Left: Thank goodness I'm from NYC, and not like those Boston cops at all! (From DMTC's recent production of "West Side Story." Photo by Dannette Vassar. But wait! Dannette is in the foreground. How can that be? I smell a rat!)


Went and saw Martin Scorcese's new crime epic, "The Departed." Lots of unexpected corruption in the Boston Police Department. There was an undercover case opened several years ago that may have been a partial inspiration for this movie - the discovery that the FBI had been using a Boston mafia member in the 70's and 80's as an informant, and hence was directly implicated in at least one murder. Nevertheless, reality aside, it appears the plot of this movie comes from a 2002 Hong Kong film, suggesting the universality of this particular theme:
Years ago, a powerful Irish mafia figure placed a small selection of his youngest, brightest men into the Massachusetts Police Academy as cadets. Their purpose is to eventually rise within the prestigious ranks of the city's police department, to serve as the eyes and ears of their boss. While somewhere else, a young cadet was assigned with an equally dangerous task: infiltrate the Irish syndicate headed by the man sending in his own to the Boston Police.
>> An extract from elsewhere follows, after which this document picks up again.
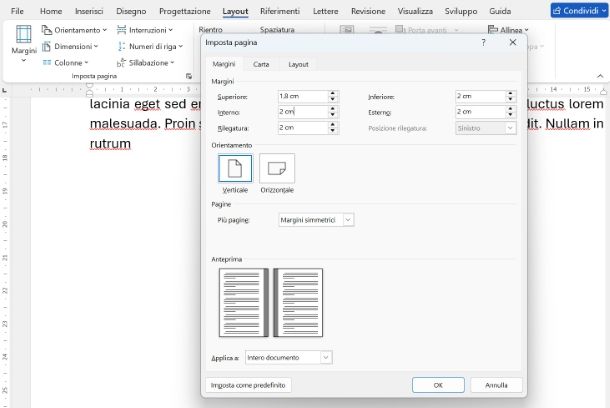This screenshot has width=610, height=408.
Task: Switch to the Carta tab
Action: [x=260, y=64]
...The Departed is set in South Boston, where the state police force is waging war on Irish-American organized crime. Young undercover cop Billy Costigan (DiCaprio) is assigned to infiltrate the mob syndicate run by gangland chief Frank Costello (Nicholson). While Billy quickly gains Costello's confidence, Colin Sullivan (Damon), a hardened young criminal who has infiltrated the police department as an informer for the syndicate, is rising to a position of power in the Special Investigation Unit. Each man becomes deeply consumed by his double life, gathering information about the plans and counter-plans of the operations he has penetrated. But when it becomes clear to both the mob and the police that there's a mole in their midst, Billy and Colin are suddenly in danger of being caught and exposed to the enemy-and each must race to uncover the identity of the other man in time to save himself. But is either willing to turn on the friends and comrades they've made during their long stints undercover?
Very interesting film! The movie has the characteristic Scorcese Taxi-Driver type of bloody grandeur, with language too coarse to be realistic, and lots of blood-spattering gunplay - the inspiration for Tarantino and a whole younger generation of filmmakers. Hooray for the old man! He can still pack the theaters!

Afterwards we wondered: who can you trust? People in power? Not if they are like Scorcese's Boston Police Department. Even if you rely only on yourself, what you believe to be true may be so utterly wrong as to render your judgement useless.

Jack Nicholson, that corrupt, debauched galleon of a small-time Don, is priceless "smelling a rat".